Touch-and-go stability.
And I was left to figure out everything on my own.
Leadership Lesson #2: In Crisis, No One Is Coming To Guide You
This was one of the hardest truths:
You don’t know what you don’t know.
And nobody is going to volunteer the information you need.
What I learned:
• Ask direct, specific questions
• Advocate loudly and repeatedly
• Escalate concerns without hesitation
• Don’t assume anyone is coordinating anything
• Find someone who has lived a similar crisis
Calm confidence gets results.
Emotion gets ignored.
Clarity gets answers.
While He Fought to Live… the Businesses Kept Moving
At the time, I was:
• A real estate broker one year into my own brokerage
• Running Gray Duck Marketing Group
• Leading and growing LEAD Network Professionals
• Supporting and advising 360 Painting Minneapolis
• Now managing 360 Painting entirely alone
Meanwhile:
• 12 surgeries
• Nearly 7 weeks in the hospital
• And I barely left his side
Business doesn’t pause because your life falls apart.
Clients still need updates.
Projects still exist.
Money still matters.
Leadership still lives on your shoulders.
How I Kept Four Businesses Alive During Crisis
1. Evaluate everything through a “must-do” lens
I reviewed every active project for:
✔ Revenue
✔ Deadlines
✔ Client expectations
✔ My emotional bandwidth
If it didn’t matter or didn’t fit, it got cut.
2. Delegate without ego
I leaned on:
• Contractors
• My team
• Peers
• Systems I had already built
3. Communicate transparently
People are gracious — if you communicate.
I shared:
• The truth (not all the details, but enough)
• The plan
• Honest timelines
• What I needed from them
• What they could expect from me
99% of people were wonderful.
Hardship brings out humanity.
4. Shed what no longer fits
This is the part no one talks about.
Crisis gives you clarity.
It forces you to release:
• Volunteer commitments
• Obligations you’ve outgrown
• Busywork
• Meetings without purpose
• Roles that no longer serve you
Not everything gets to come with you into the next chapter.
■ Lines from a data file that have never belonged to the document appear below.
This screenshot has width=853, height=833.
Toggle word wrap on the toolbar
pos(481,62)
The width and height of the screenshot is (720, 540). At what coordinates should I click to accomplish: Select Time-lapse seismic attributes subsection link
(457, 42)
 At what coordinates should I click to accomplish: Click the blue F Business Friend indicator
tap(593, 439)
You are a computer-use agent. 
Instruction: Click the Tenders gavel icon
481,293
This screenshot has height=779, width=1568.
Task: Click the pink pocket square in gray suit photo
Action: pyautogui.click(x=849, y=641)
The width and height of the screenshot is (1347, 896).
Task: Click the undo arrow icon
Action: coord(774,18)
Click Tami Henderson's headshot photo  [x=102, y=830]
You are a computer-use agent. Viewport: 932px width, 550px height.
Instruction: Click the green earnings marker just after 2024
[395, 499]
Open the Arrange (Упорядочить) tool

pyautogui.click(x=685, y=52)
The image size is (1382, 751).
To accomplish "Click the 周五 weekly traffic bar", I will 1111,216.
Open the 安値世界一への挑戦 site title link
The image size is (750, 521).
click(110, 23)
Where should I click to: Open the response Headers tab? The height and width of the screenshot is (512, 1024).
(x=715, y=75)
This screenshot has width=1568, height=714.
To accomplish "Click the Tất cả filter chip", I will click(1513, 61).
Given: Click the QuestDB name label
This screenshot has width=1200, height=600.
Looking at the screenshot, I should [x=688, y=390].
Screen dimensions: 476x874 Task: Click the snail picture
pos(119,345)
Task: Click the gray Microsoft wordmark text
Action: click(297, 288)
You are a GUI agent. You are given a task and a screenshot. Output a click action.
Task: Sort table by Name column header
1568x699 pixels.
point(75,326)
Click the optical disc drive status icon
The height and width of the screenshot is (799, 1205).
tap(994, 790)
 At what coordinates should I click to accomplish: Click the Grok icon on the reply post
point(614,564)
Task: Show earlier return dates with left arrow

5. Allow people to help you
People want to support you if you guide them.
I created a running list:
• Meals
• Visits
• Transportation to PT
• Grocery pickups
• Errands
Those small acts gave me hours back — hours that saved my businesses.
The Hardest Decision: Closing 360 Painting
Because of his injuries, 360 Painting no longer aligned with:
• His physical capacity
• Our values
• Our future goals
• Our emotional bandwidth
We closed it at the end of 2022.
It was heartbreaking.
But necessary.
2023 Became My Best Business Year
Because I simplified.
I trimmed the fat.
I focused only on what moved the needle.
I stacked appointments into two days a week.
I worked virtually when possible.
I stopped stretching myself thin.
I honored my priorities — unapologetically.
Clients respected me more, not less.
Crisis didn’t break my business.
It clarified it.
Final Lessons for Business Owners Navigating Crisis
If you take anything from my story, take this:
• Build systems before you need them.
• Delegate before burnout begins.
• Communicate early, clearly, and often.
• Document everything (your brain won’t remember).
• Ask for help — and be specific.
• Cut what no longer aligns.
• Give yourself permission to choose what matters most.
Crisis didn’t make me a leader.
It revealed the leader I already was.
Strength isn’t doing everything.
Strength is knowing what to prioritize, what to release, and who to become when life demands you rebuild — again.